> [WHAT IS BEING ASKED] Shift every coordinate in the entries below by adding 85 to each number, and rewrite everything from the line containing "ABOUT US (120, 2330)" down to the line containing "[button] (117, 274)", both included, with its new coordinates.

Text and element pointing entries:
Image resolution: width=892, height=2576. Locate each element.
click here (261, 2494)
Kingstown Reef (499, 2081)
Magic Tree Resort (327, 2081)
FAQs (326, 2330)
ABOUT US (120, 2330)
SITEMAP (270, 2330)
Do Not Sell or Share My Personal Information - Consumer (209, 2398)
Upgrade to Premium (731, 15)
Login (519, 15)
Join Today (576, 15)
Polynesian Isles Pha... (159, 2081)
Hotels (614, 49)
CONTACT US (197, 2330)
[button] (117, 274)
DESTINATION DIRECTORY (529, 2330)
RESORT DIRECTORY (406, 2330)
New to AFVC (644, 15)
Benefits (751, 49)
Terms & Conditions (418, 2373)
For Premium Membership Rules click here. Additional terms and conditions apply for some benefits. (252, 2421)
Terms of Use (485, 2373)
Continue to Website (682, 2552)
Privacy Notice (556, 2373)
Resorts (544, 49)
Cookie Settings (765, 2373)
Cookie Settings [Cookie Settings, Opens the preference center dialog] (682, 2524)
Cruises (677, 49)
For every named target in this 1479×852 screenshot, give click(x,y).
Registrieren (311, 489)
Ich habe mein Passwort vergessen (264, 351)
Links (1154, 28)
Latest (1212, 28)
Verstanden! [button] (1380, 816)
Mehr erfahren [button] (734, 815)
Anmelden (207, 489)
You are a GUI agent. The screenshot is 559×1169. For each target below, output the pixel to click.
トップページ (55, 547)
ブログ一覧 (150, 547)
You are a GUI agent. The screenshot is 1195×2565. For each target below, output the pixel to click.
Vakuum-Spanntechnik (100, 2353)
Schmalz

> [ANSWER TO THIS EXERCISE]
ABOUT US (205, 2415)
SITEMAP (355, 2415)
Do Not Sell or Share My Personal Information - Consumer (294, 2483)
Upgrade to Premium (816, 100)
Login (604, 100)
Join Today (661, 100)
Polynesian Isles Pha... (244, 2166)
Hotels (699, 134)
CONTACT US (282, 2415)
[button] (202, 359)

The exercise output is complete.